March 4, 2017 CNA Daily News 0

Vatican City, Mar 4, 2017 / 09:25 am (CNA/EWTN News).- Pope Francis said Saturday that while liturgical music has often struggled to live up to the quality and beauty the mystery of the Eucharist requires, we can promote its renewal by investing in a solid musical education for clergy and laity.    
 
“Certainly the encounter with modernity and the introduction of the languages spoken in the Liturgy stirred up many problems, of languages, forms, and genres” he said March 4. “Sometimes a certain mediocrity, superficiality and banality prevailed, to the detriment of the beauty and intensity of the liturgical celebrations.”
 
“For this the various actors in this field, musicians and composers, conductors and singers of choirs, liturgical animators, can make a major contribution to the renewal, especially quality, of sacred music and liturgical chant.”
 
The Pope spoke to participants at the end of an international conference on Sacred Music held March 2-4, titled “Music and the Church: worship and culture 50 years after Musicam sacram.”
 
Organized by the Pontifical Council for Culture and the Congregation for Catholic Education in collaboration with the Pontifical Institute of Sacred Music and the Pontifical Atheneum of St.
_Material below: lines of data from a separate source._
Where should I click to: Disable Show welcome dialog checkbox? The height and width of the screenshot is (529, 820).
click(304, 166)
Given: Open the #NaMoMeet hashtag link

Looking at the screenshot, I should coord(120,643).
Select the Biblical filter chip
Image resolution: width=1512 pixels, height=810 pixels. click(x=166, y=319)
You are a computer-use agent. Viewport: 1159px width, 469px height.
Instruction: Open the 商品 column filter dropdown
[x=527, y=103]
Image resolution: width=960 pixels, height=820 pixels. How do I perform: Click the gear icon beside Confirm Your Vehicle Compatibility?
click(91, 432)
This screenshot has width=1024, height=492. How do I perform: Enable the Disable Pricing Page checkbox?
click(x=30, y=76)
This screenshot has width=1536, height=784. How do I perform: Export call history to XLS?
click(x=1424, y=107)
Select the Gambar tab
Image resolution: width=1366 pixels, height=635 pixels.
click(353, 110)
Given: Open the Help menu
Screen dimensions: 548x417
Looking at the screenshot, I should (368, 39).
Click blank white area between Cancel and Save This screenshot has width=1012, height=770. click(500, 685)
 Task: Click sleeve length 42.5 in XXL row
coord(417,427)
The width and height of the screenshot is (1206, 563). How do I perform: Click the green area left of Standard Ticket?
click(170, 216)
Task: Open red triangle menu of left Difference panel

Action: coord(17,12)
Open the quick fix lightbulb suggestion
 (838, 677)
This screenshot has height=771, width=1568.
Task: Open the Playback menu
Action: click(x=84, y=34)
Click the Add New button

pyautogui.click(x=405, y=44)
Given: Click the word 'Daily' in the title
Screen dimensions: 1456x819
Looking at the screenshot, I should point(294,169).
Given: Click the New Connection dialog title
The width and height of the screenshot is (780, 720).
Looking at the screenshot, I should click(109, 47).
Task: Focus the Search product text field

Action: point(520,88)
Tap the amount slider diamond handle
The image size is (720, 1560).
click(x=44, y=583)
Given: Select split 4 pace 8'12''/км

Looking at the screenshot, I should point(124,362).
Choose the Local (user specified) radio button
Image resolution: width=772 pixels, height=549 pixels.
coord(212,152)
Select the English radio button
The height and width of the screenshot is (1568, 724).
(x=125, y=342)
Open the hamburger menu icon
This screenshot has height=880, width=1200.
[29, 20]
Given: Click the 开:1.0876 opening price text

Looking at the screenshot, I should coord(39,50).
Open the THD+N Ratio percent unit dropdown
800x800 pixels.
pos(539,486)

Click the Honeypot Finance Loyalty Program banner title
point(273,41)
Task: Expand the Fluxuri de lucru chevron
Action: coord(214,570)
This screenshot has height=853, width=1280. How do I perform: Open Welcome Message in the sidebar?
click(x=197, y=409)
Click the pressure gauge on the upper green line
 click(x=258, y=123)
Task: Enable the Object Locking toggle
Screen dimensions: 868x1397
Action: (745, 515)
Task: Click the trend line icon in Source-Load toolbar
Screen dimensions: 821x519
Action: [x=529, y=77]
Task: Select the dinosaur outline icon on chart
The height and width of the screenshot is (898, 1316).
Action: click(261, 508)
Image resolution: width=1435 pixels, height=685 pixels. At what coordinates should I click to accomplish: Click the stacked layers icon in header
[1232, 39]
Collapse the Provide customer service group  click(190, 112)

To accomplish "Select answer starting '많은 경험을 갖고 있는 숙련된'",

Anselm, it looked at sacred music 50 years after the Second Vatican Council.
 
“Half a century after the Instruction of Musicam sacrum, the conference wanted to elaborate, in an interdisciplinary and ecumenical perspective, the current relationship between sacred music and contemporary culture,” Francis noted.  
 
“Of great importance, it was also a reflection on the aesthetic and musical education of both the clergy and religious and the laity engaged in the pastoral life, and more directly in the choirs.”
 
The Church has a great responsibility toward liturgical music, the Pope continued, because it deals with the sacred mystery of the Eucharist, and that sacred music, to that order, must balance the past and present in a way that invites full participation and lifts the congregation’s hearts to God.
 
The “dual mission” of the Church, Francis said, “is, on the one hand, to safeguard and promote the rich and varied heritage inherited from the past, using it with balance in mind and avoiding the risk of a nostalgic vision” that becomes a sort of “archaeology.”
 
On the other hand, we have to also ensure that sacred music and liturgical chant don’t ignore “the artistic and musical languages of modernity.”
 
All those responsible for liturgical music, on whatever level, “must know how,” he said, “to embody and translate the Word of God into songs, sounds, harmonies that make the hearts of our peers vibrate, creating even an appropriate emotional climate, that puts in order the faith and raises reception and full participation in the mystery that it celebrates.”
 
“Active and conscious participation” in the liturgy constitutes being able to “enter deeply” into the mystery of God made present in the Eucharist: “thanks in particular to the religious silence and ‘musicality of language with which the Lord speaks to us,’” he quoted his homily at Casa Santa Marta Dec. 12, 2013.
 
Quoting from the Second Vatican Council’s Constitution on the Sacred Liturgy, Pope Francis said that “Liturgical action is given a more noble form when it is celebrated in song…and with the participation of the people.”
 
He highlighted the document’s emphasis on the importance of “active, conscious, full” participation by the entire faithful, quoting that the “true solemnity of liturgical action does not depend so much from a more ornate form of singing and a more magnificent ceremony than on its worthy and religious celebration.”
 
To promote this requires “a proper musical education…in dialogue with the musical trends of our time, with the demands of the different cultural areas,” he said.
 
Concluding, he thanked all of those who participated in the conference for their commitment to sacred music, and asked for the blessing of the Virgin Mary, “who in the Magnificat sang the merciful holiness of God.”
 
“I encourage you to not lose sight of this important goal: to help the liturgical assembly and the people of God to perceive and participate, with all the senses, physical and spiritual, in the mystery of God.”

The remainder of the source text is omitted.